Die Kulturrucksack-Ausstellung hatte im Oktober Premiere in Steinfurt. Foto: Kreis Steinfurt

Ibbenbüren

Kreis Steinfurt. Graffiti sprühen, Skulpturen aus Stein meißeln, Eisen schmieden, Cajons bauen und vieles mehr: Die Kinder und Jugendlichen im Kreis Steinfurt hatten viele kreative Möglichkeiten im Kulturrucksackjahr 2017.

Einen Rückblick darauf bietet eine Ausstellung, die noch bis Sonntag (3. Dezember) im Foyer des Bürgerhauses in Ibbenbüren, Goethestraße 5a, zu sehen ist. Hier können sich die Kinder und Jugendlichen zu den üblichen Öffnungszeiten noch einmal an die Projekte aus dem Landesprogramm „Kulturrucksack NRW“ erinnern.

Auch Interessierte sind herzlich eingeladen. Alle Städte und Gemeinden im Kreis Steinfurt hatten in diesem Jahr Kunst- und Kulturprojekte im Rahmen des Landesprogramms „Kulturrucksack NRW“ für die 10- bis 14-Jährigen angeboten, die auch dank der Förderung in Höhe von 11.000 Euro der Volksbanken im Kreis Steinfurt wieder möglich waren.

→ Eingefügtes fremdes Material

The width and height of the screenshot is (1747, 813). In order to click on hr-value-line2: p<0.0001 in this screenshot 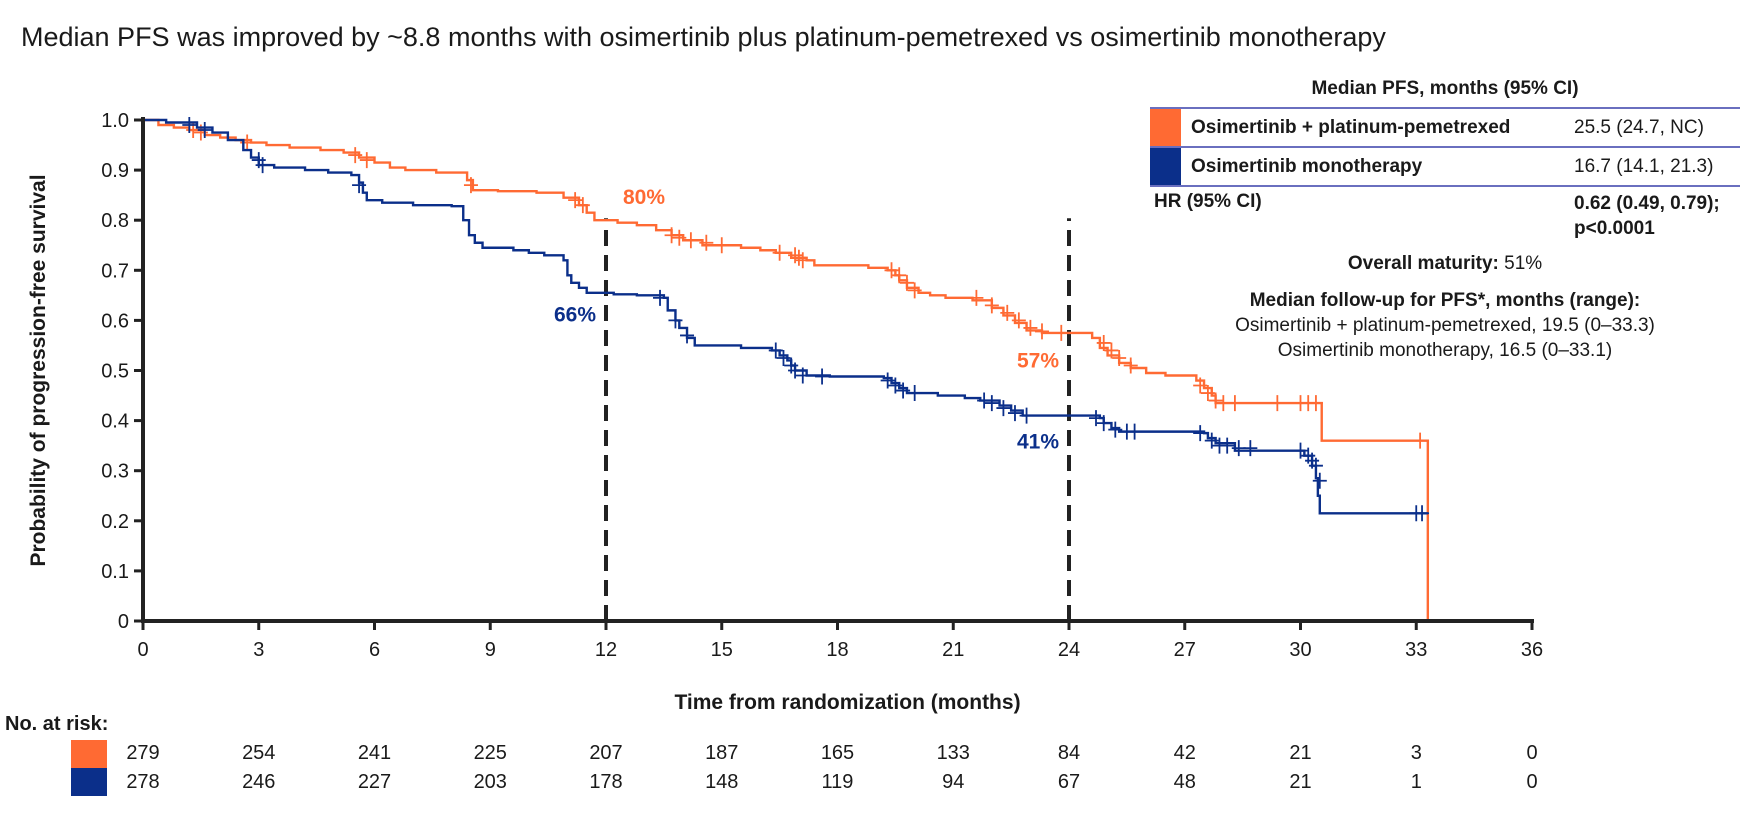, I will do `click(1614, 228)`.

Die Besucherinnen und Besucher können sich in der Ausstellung einen detaillierten Eindruck von der Fülle und der Qualität aller Kulturrucksackprojekte machen. Der Kulturrucksackverbund „Connected“ als Initiator der Ausstellung hofft auf ebenso zahlreiche Besucher wie in Steinfurt, wo sie zuvor drei Wochen im Foyer des Kreishauses Premiere hatte. Die Ausstellung im Ibbenbürener Bürgerhaus ist zusätzlich zu den üblichen Öffnungszeiten auch am Samstag, 25., und Dienstag, 28. November, abends zugänglich. Im Connected-Verbund sind 22 der 24 Kommunen des Kreises Steinfurt vereint.